> [DATA]
# # # # #

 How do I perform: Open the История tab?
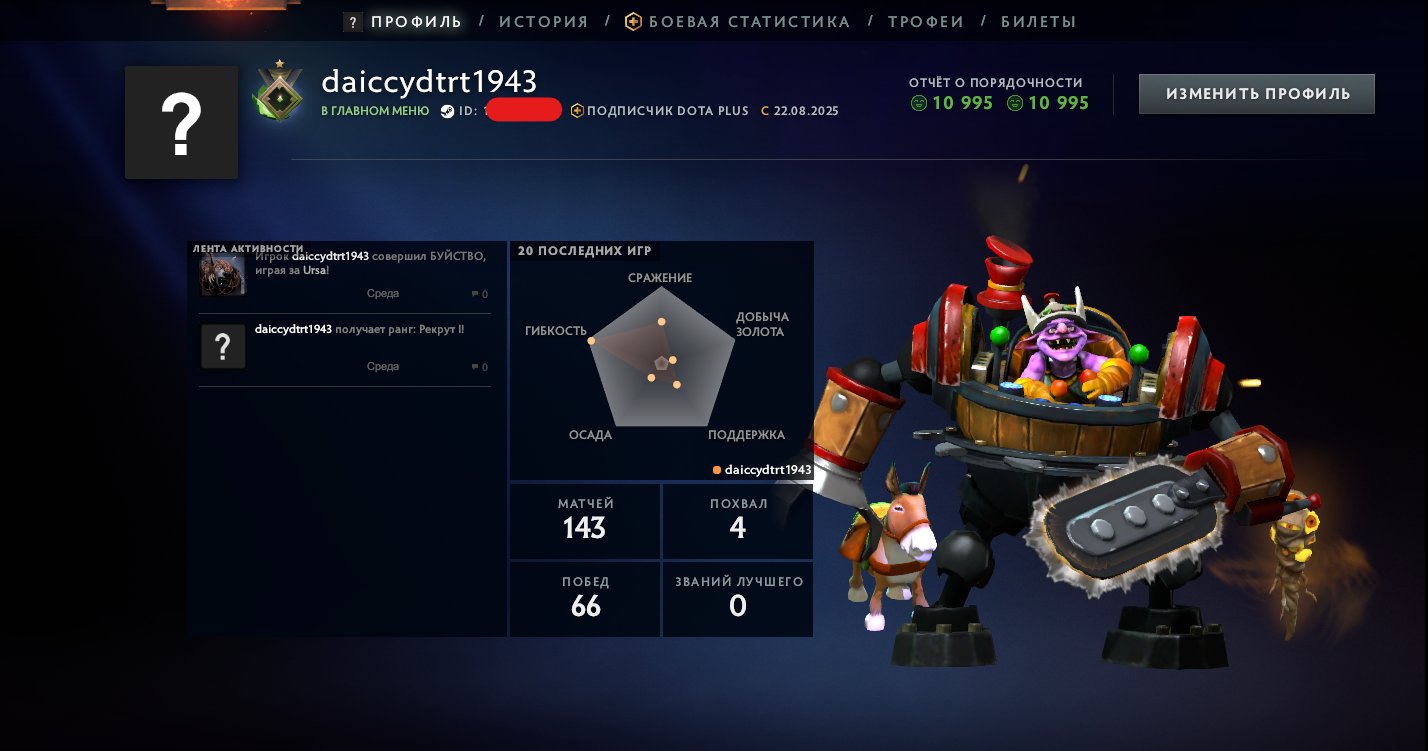[544, 21]
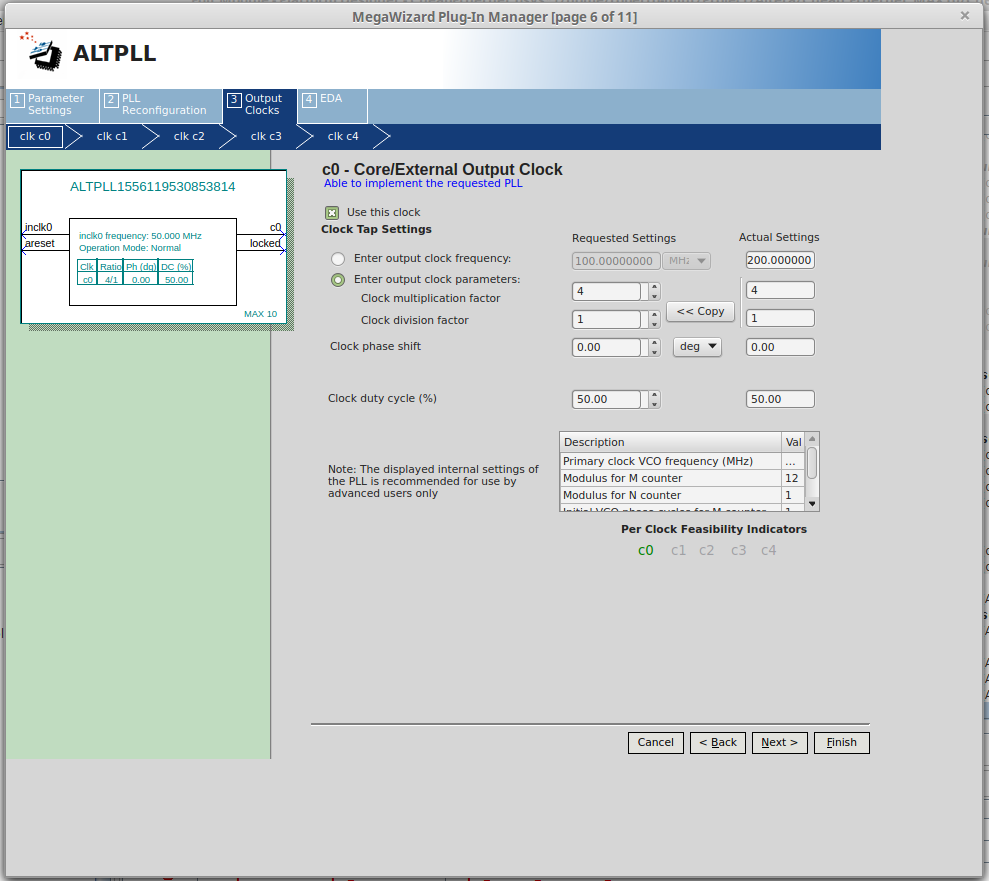This screenshot has width=989, height=881.
Task: Click the clock phase shift input field
Action: pos(607,348)
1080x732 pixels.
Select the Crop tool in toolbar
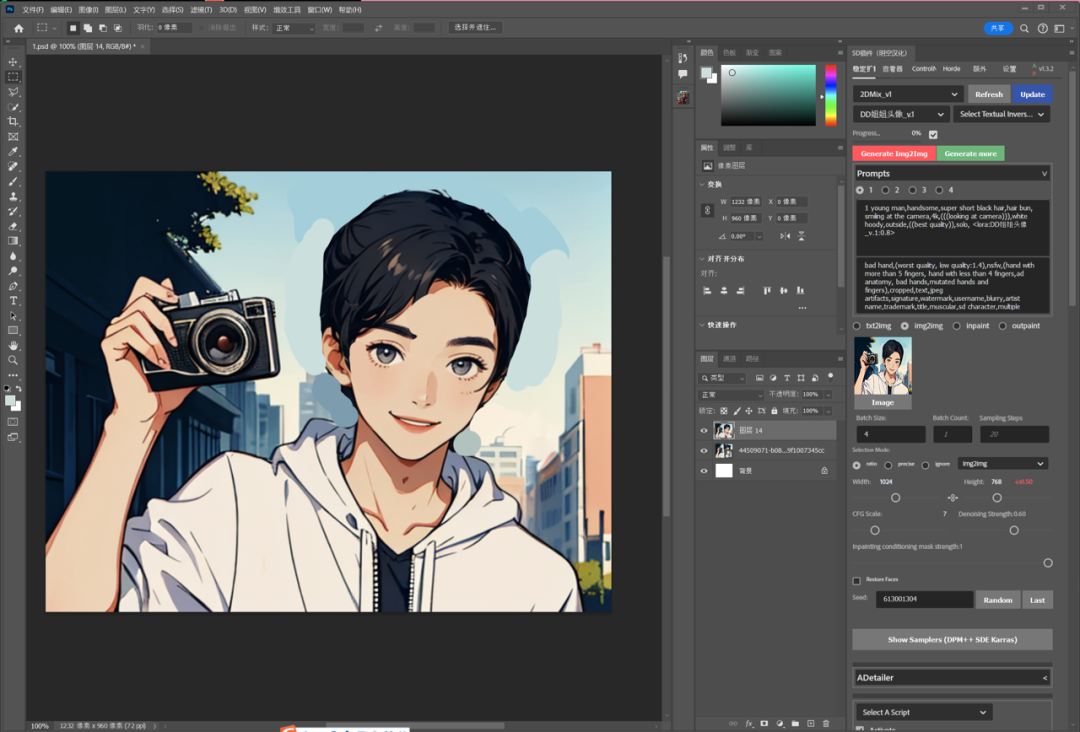(x=13, y=122)
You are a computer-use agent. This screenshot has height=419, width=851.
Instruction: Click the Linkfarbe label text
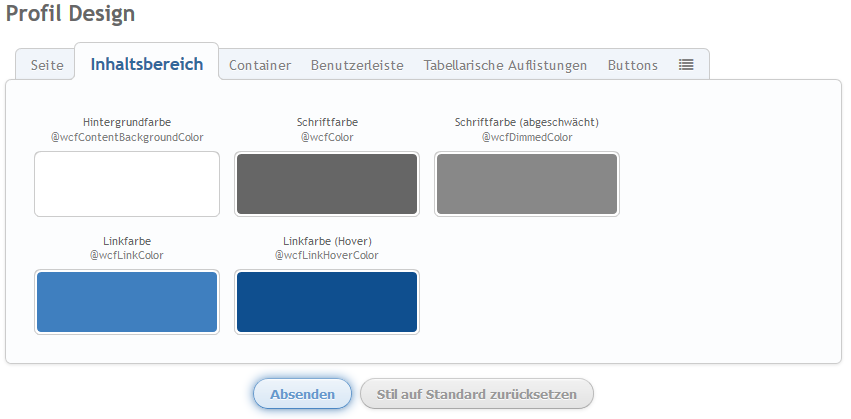(127, 241)
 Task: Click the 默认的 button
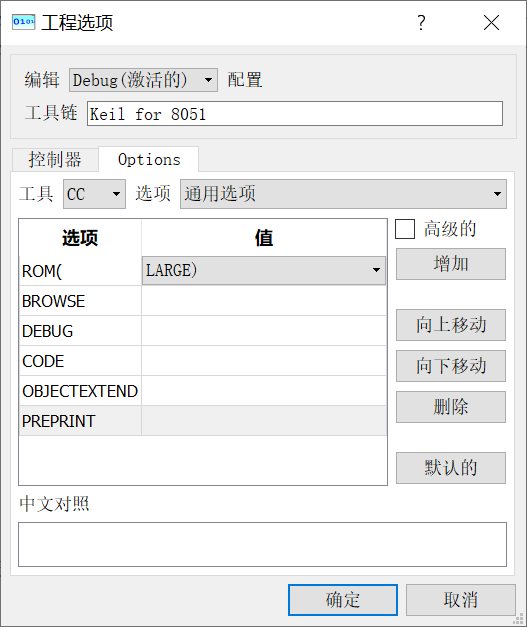[x=451, y=468]
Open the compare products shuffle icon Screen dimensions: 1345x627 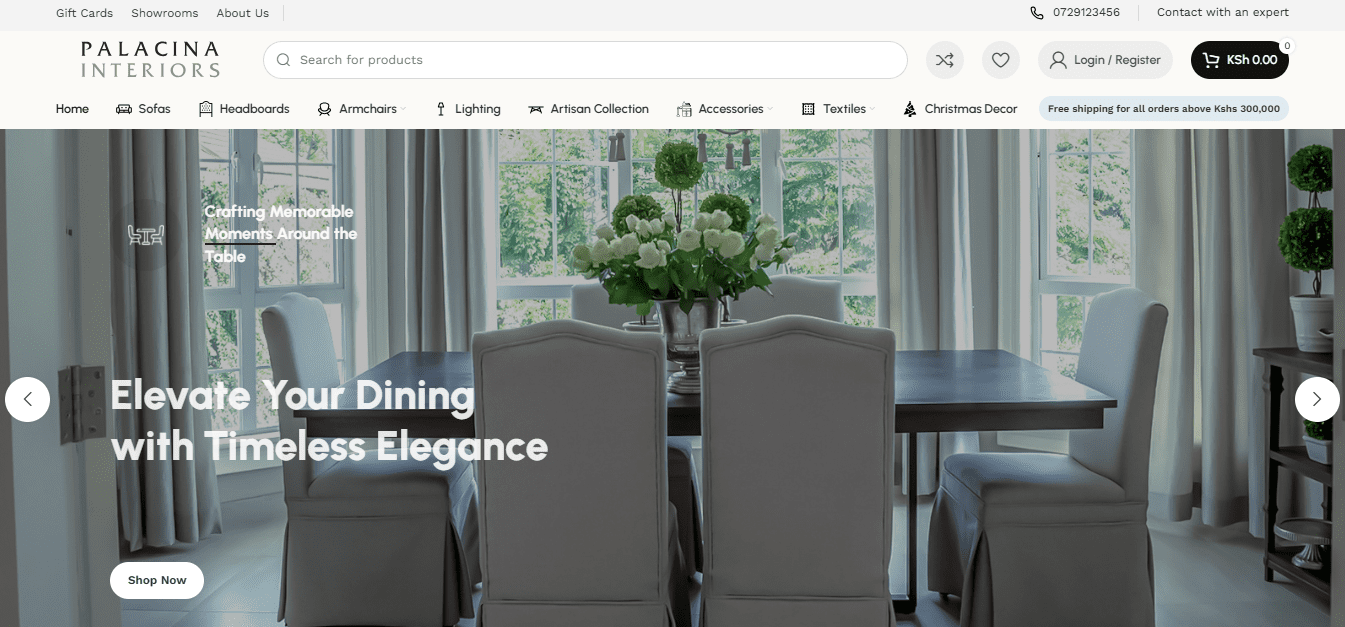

# # # # #

> [WHAT IS BEING ASKED]
The lines from the one containing "You are a computer-use" through the last line above are to be repeated exactly, and only those. Any pictures must be left out.

> [EXERCISE OUTPUT]
You are a computer-use agent. This screenshot has height=419, width=851.
Instruction: Click the Linkfarbe label text
(127, 241)
 Task: Click the 默认的 button
[x=451, y=468]
Open the compare products shuffle icon Screen dimensions: 1345x627 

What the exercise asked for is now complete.